Seltsamerweise finden wir Beweise dafür im Porträt unserer Heldin, das dem Pinsel von Guido Reni (1575-1642) zugeschrieben wird.

Was sehen wir auf dieser Leinwand und werfen einen oberflächlichen Blick darauf? Eine Art verkörperte Unschuld, auf die die Lichtwellen ins Gefängnis eindringen. Und jetzt werden wir das Fragment der „Diva in Weiß“vergrößern und die Leserin einladen, ihr genauer in die Augen zu schauen.
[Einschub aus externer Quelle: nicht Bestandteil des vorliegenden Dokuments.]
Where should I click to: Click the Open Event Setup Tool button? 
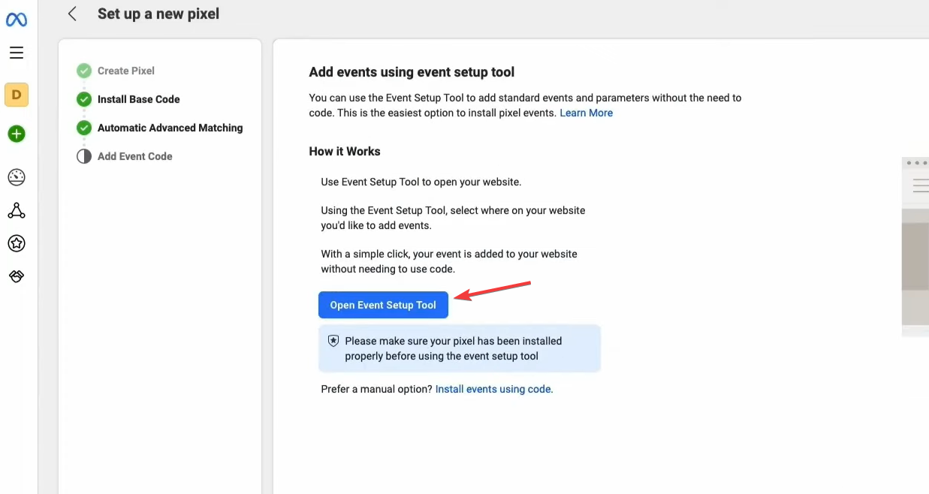[x=383, y=306]
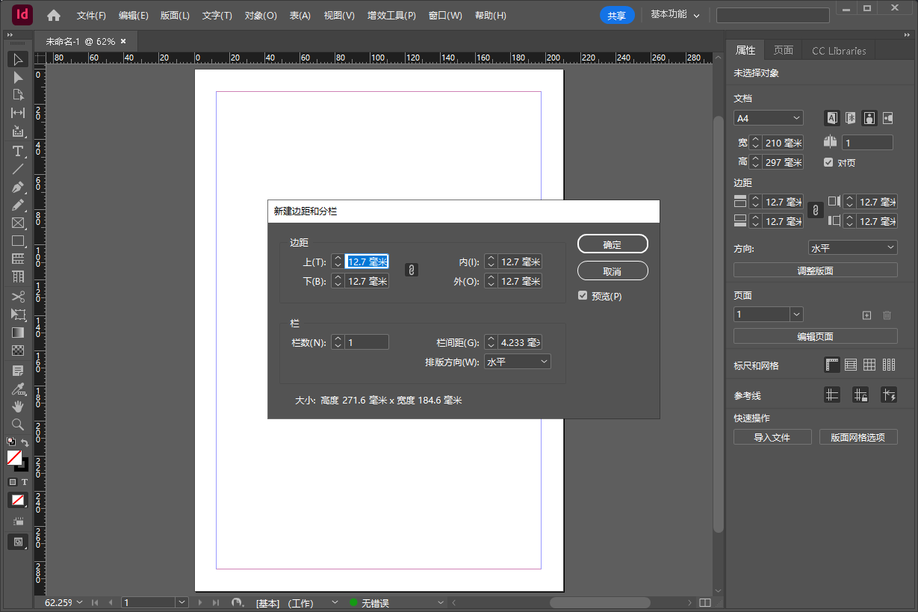This screenshot has width=918, height=612.
Task: Select the Type tool
Action: pos(18,151)
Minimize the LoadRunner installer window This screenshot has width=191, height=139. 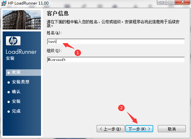point(161,2)

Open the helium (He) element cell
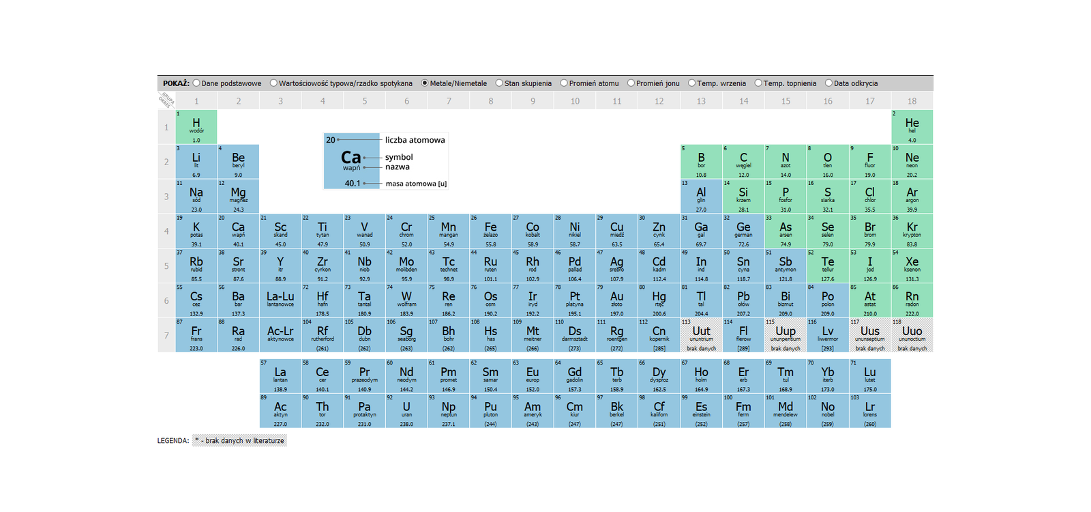(x=912, y=127)
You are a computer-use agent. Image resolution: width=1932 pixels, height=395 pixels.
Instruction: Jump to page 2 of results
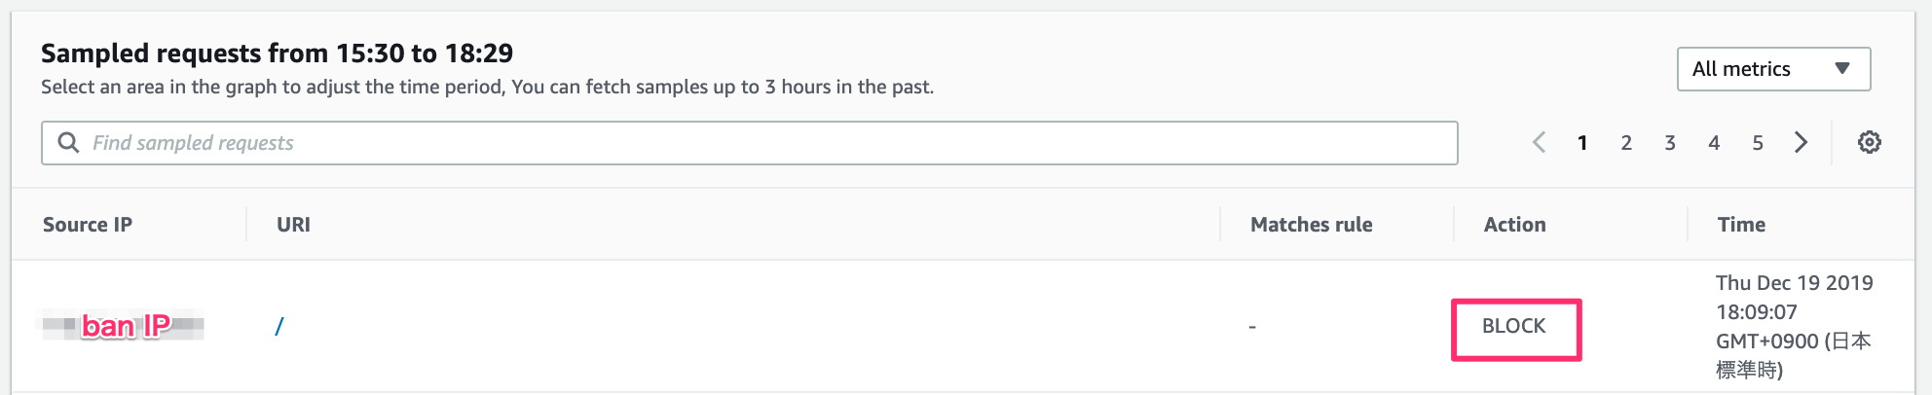[x=1626, y=143]
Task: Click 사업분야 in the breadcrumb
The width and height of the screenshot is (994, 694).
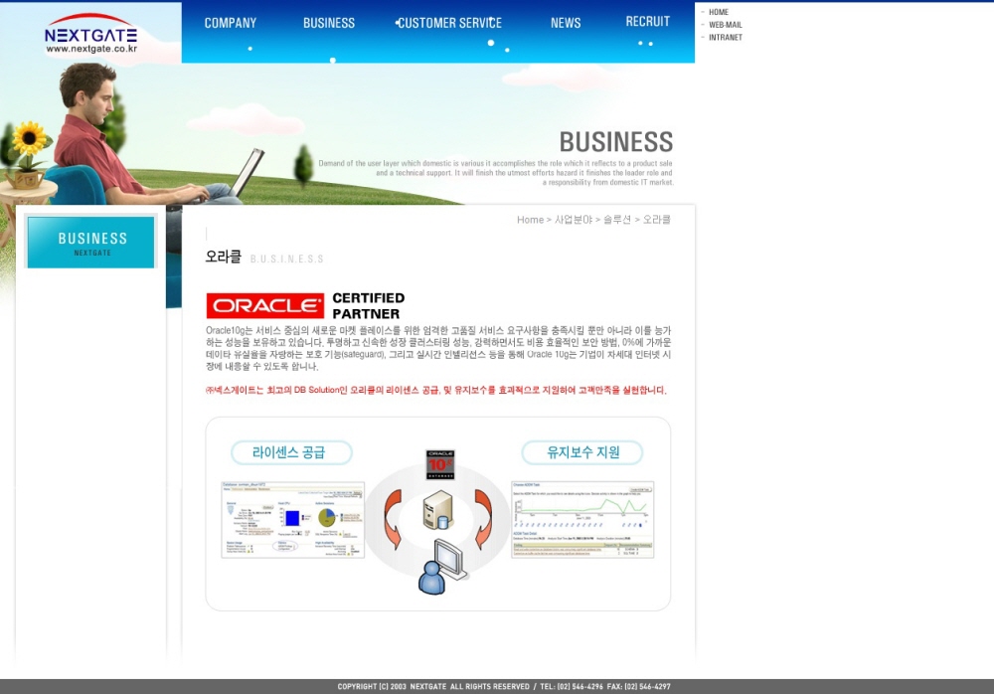Action: [573, 220]
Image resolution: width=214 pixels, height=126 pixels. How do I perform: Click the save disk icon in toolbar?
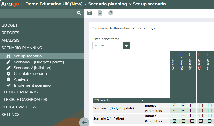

Vielleicht möchten Sie danach den Geist einer Schönheit nicht mehr im Licht des Mondes treffen. Lassen Sie sogar Tausende von Touristen davon träumen, nachdem sie von der Legende über Beatrice gehört haben und um eines solchen Treffens die Hauptstadt Italiens zu besuchen. Vielleicht werden Sie selbst nach den Spuren unserer "Ausgrabungen" eine Schlussfolgerung darüber ziehen, wer diese "halbnackte Frau mit dem Kopf in der Handfläche" zu Lebzeiten war: eine Sünderin oder ein Opfer eines verdorbenen Vaters.

Es gibt eine andere Version dieser tragischen Ereignisse. Sie sagen, dass der Vatikan hinter ihnen allen steckte und gekonnt einen Skandal in der Familie Chenchi provozierte, um seine Schätze in Besitz zu nehmen.